Skripsi
Pengukuran kinerja dengan menggunakan metode balanced scorecard (studi kasus pada PDAM kota Blitar) / Erdo Prasetyo
Abstrak
Kata Kunci Kinerja dan Balanced Scorecard Kinerja merupakan suatu tingkat hasil kerja karena telah melakukan suatu aktivitas. Kinerja juga merupakan gambaran mengenai tingkat pencapaian pelaksanaan suatu kegiatan atau program dalam mewujudkan sasaran tujuan misi dan visi organisasi. Pengukuran kinerja saat ini hanya dititik beratkan pada aspek keuangan saja.
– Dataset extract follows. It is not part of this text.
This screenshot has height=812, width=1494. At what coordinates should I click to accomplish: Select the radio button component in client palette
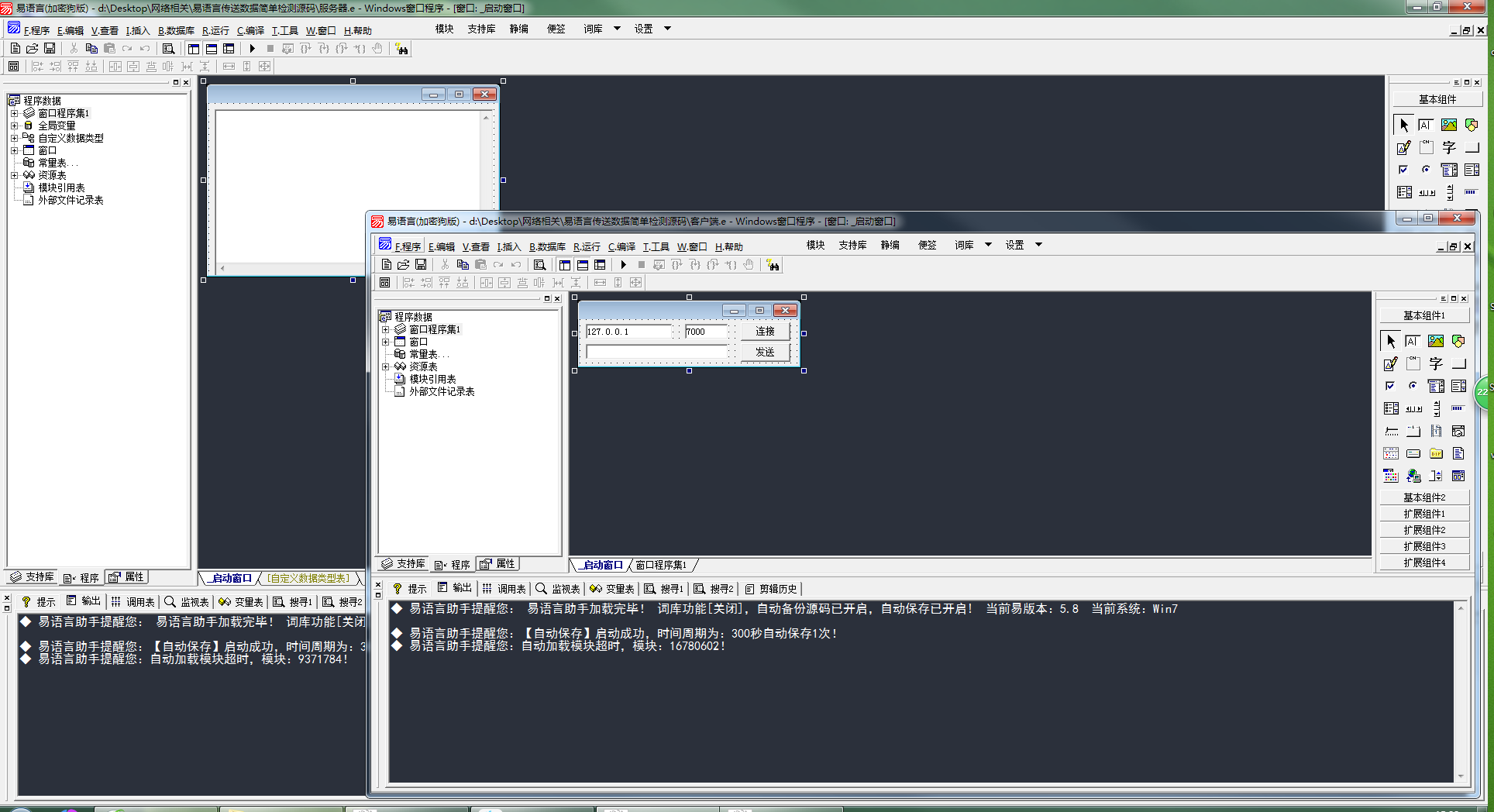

Pengukuran kinerja dengan metode balanced scorecard tidak hanya dilihat dari aspek keuangan tetapi juga aspek non keuangan. Penelitian ini bertujuan menjelaskan kinerja perusahaan dengan metode balanced scorecard berdasarkan empat perspektif yaitu (1) Perspektif keuangan (2) Perspektif pelanggan (3) Perspektif proses internal bisnis (4) Perspektif Pembelajaran dan Pertumbuhan. Penelitian ini menggunakan rancangan deskriptif dengan objek PDAM Kota Blitar. Tolok ukur pengukuran kinerja terdiri dari (1) Perspektif Keuangan Current ratio Quick ratio ROI ROE (2) Perspektif Pelanggan Customer retention Customer acquisition dan Sales Growth (3) Perspektif Proses Bisnis Internal yield rate Proses Inovasi MCE Proses Layanan Purna Jual (4) Perspektif Pembelajaran dan Pertumbuhan Employee Turnover Employee Absenteeism. Pengumpulan data menggunakan dokumentasi. Pengukuran kinerja dilakukan dengan mendeskripsikan hasil perhitungan tolok ukur selama tahun 2008 2009 dan 2010. Hasil pengukuran kinerja perusahaan dengan metode balanced scorecard dilihat dari perspektif keuangan menunjukkan Indikator ROI yang mengalami fluktuasi yang cukup berarti ini perusahaan kurang dapat menggunakan aktiva lebih efisien dalam menghasilkan laba sedangkan indikator lainya mengalami kenaikan terus. Berdasarkan indikator perspektif pelanggan menunjukkan bahwa perusahaan dapat meningkatkan jumlah pelanggan baru sedangkan perspektif proses internal bisnis sudah menunjukkan kinerja PDAM yang cukup baik. Indikator pembelajaran dan pertumbuhan bisa dikatakan baik karena karyawan sudah memiliki kesadaran dalam melaksanakan tanggung jawab dan mempunyai loyalitas terhadap perusahaan. PDAM Kota Blitar disarankan mulai mempertimbangkan penggunaan balanced scorecard sebagai sarana dalam melaksanakan proses perencanaan strategi perusahaan. Untuk itu perlu dukungan dan komitmen yang baik dari seluruh komponen perusahaan agar sistem pengukuran kinerja dengan balanced scorecard dapat terlaksana dengan baik. Evaluasi setiap tolok ukur harus diperhatikan secara berkala.